While the continent maintained its position as the leading region in sustainable bond issuance, accounting for 37 percent of global volumes, this marked its lowest share since early 2020.
The Asia-Pacific region showed resilience, with sustainable bond issuance totaling $60 billion, raising its global share to 28 percent — the region’s highest since the third quarter of 2023.
North America’s sustainable bond market, however, remained subdued, with volumes of just $26 billion, marking its lowest level since the second quarter of 2020.
Latin America and the Caribbean brought $12 billion to market, while the Middle East and Africa contributed nearly $5 billion, making up 8 percent of the total global sustainable bond.
Among sectors, nonfinancial companies led in sustainable bond issuance in the third quarter with a 28 percent share, or $60 billion, although this was a 26 percent drop from the previous quarter.
Financial institutions followed, contributing $48 billion to the market, marking a 12 percent increase from the prior quarter and representing the second-largest share at 22 percent.
Supranational issuers saw notable growth, issuing $33 billion, which represented a 51 percent increase quarter-over-quarter and an 80 percent rise year-over-year.
Municipal issuance, on the other hand, declined 17 percent to $13 billion, the lowest since early 2022.
Sovereign and government agency issuance also saw quarter-over-quarter declines of approximately 30 percent.
Sustainable loan volumes experienced a more pronounced decrease, falling 34 percent year-to-date to $380 billion, following two years of strong growth.
Sustainable loans averaged $127 billion per quarter over the first nine months, a notable drop from the quarterly averages of $201 billion in 2022 and $192 billion in 2023.
The third-quarter volume of $101 billion was the lowest recorded since the first quarter of 2022.
Sustainability-linked loans led the sector with $283 billion year-to-date, while green loans contributed $90 billion.
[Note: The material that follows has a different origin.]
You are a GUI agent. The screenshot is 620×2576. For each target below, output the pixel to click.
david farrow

In the third quarter alone, SLL volume stood at $71 billion, relatively flat from the previous quarter but down 35 percent year-over-year and 58 percent from the third quarter of 2022.
Green loan volumes in the third quarter reached $27 billion, representing a 13 percent decrease from the previous quarter and a 54 percent year-over-year decline.
Moody’s highlighted that “while the decline in market share could be driven in part by some of the challenges issuers have faced amid heightened scrutiny around the quality of instruments and perceived greenwashing risks, there may also have been a greater number of unlabeled bonds this year as issuers have sought to quickly execute transactions when market conditions were favorable.”
European borrowers continued to dominate SLL volumes in the third quarter, holding a 42 percent share, with North American borrowers at 35 percent and Asia-Pacific borrowers at 18 percent.
“European SLL volumes declined by 22 percent to $30 billion in the third quarter, their lowest quarterly tally since the third quarter of 2021,” the report said.
The analysis highlighted the role of recent biodiversity and climate COPs in spotlighting the importance of closing financing gaps in the sustainable debt market.
Biodiversity COP16 in Cali, Colombia, held at the beginning of November, emphasized mobilizing $200 billion annually for projects, including debt-for-nature swaps for high-debt nations. Though a small share of bond proceeds currently go to nature-related uses, Moody’s expected this to grow as more issuers fund biodiversity initiatives.
The upcoming climate change COP29 in Baku, Azerbaijan, due to be held from Nov. 11 to Nov. 22, is set to introduce a new finance target, replacing the current goal.
“Establishing a new climate finance goal to replace the current $100 billion target will likely be a major topic of discussion at COP29. The aim of this new quantified goal is to support developing countries in their climate action plans beyond 2025,” said Moody’s.
Emerging markets, which face higher climate risks, may see increased sustainable bond issuance, especially as the “Climate Bonds Initiative’s expansion of its taxonomy in September to facilitate greater channeling of capital to adaptation and resilience projects,” according to the report.